21 setembro 2006

A Dama na Água



Nota: 8

A mais recente investida do roteirista e diretor M. Night Shyamalan (de O Sexto Sentido e Sinais) na seara da paranormalidade pode ser conferida em A Dama na Água.

A trama interpõe fatos extraordinários e corriqueiros num condomínio erguido em volta de uma piscina num subúrbio da Filadélfia. No local, aparecem seres de uma história infantil.

Trabalhando com um elenco talentoso e um design visual forte criado pelo diretor de fotografia Christopher Doyle, Shyamalan consegue criar um clima de suspense e ameaça constante, misturados com magia e algumas pitadas de comédia. Mas faltam algumas coisas que não sei dizer, o filme fica meio no ar, os detalhes do conto de fadas são escassos e complexos demais para inspirar confiança.

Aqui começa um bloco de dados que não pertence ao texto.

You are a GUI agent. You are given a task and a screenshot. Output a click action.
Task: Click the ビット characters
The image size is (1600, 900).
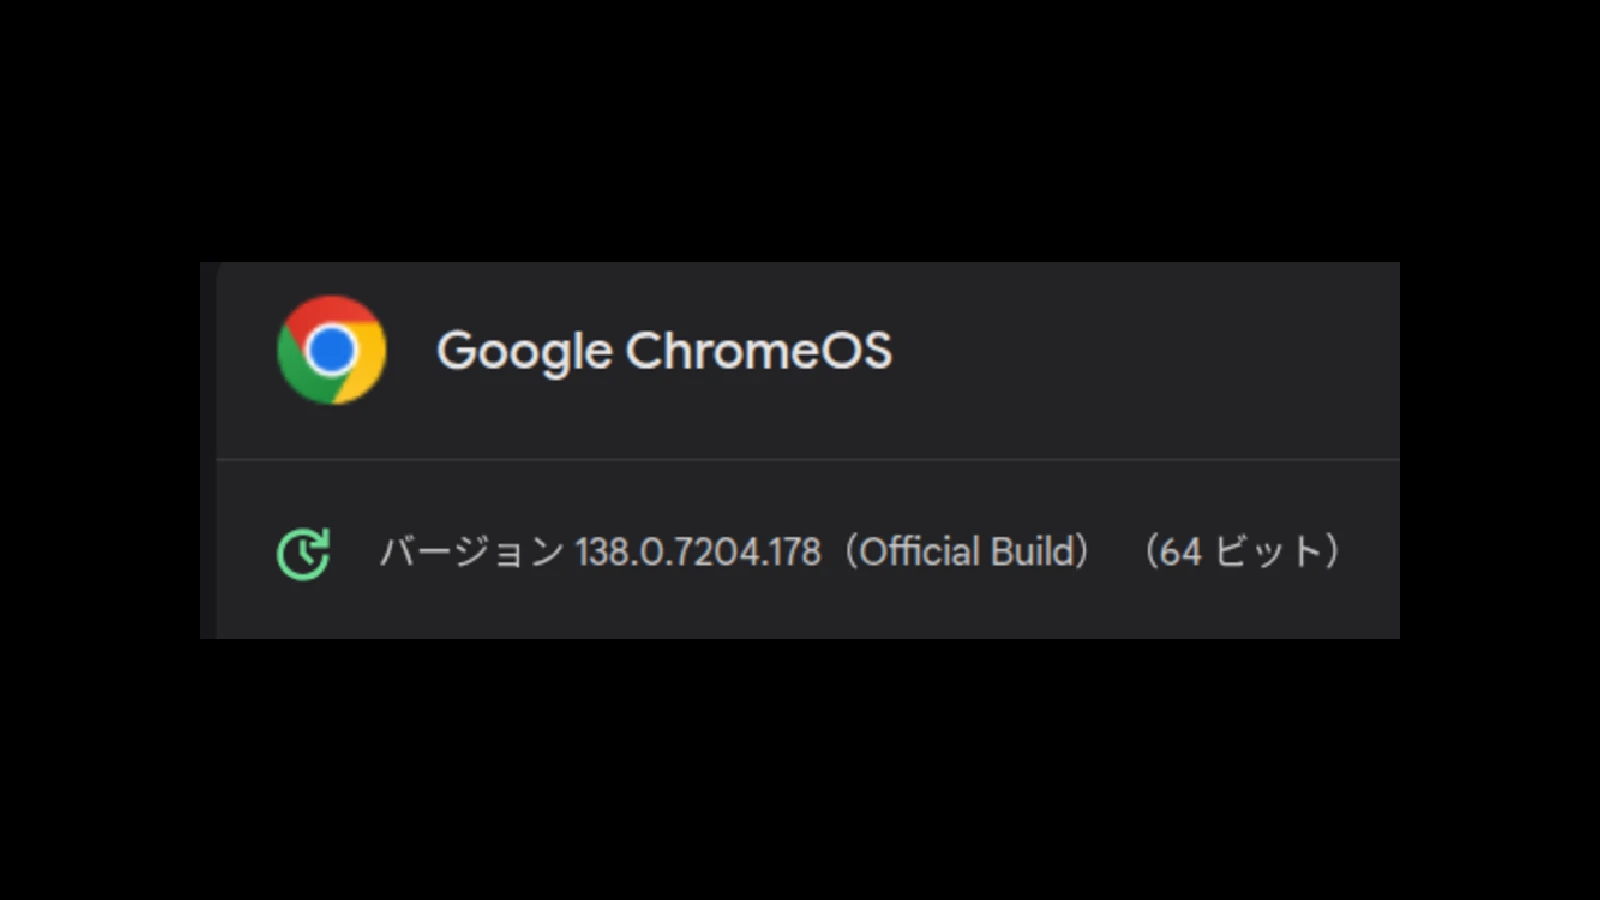point(1269,552)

O ator Paul Giamatti é Cleveland Heep, um sujeito que se esconde da vida trabalhando como zelador do condomínio Cove Apartments. Ele começa a desconfiar que alguém nada na piscina à noite, o que é contra os regulamentos. Quando persegue o invasor, Cleveland cai na piscina e é resgatado por uma mulher que lembra uma ninfa (Bryce Dallas Howard). Ela diz se chamar Story e afirma ser do mundo das águas e estar sendo perseguida por seres ferozes.

Uma das inquilinas, uma coreana (June Kyoko Lu), relata a Cleveland uma "história do Oriente" que se enquadra com os particulares da situação. Story seria um ser das águas conhecido como "narf", e seu adversário feroz é um "scrunt", espécie de cruzamento entre uma hiena e um javali. Embora não saibam disso, vários humanos que vivem na região onde a narf aparece teriam poderes que lhes possibilitariam protegê-la e ajudá-la a chegar a seu destino.

Cleveland, que acredita piamente na história, procura entre os moradores do complexo quais são os que se encaixariam nos papéis necessários. Seu mentor relutante é o inquilino mais novo, Mr. Farber (Bob Balaban), um cínico crítico de cinema e livros que, pelo fato de conhecer todas as tramas e os personagens possíveis, imagina que será capaz de identificar os candidatos óbvios.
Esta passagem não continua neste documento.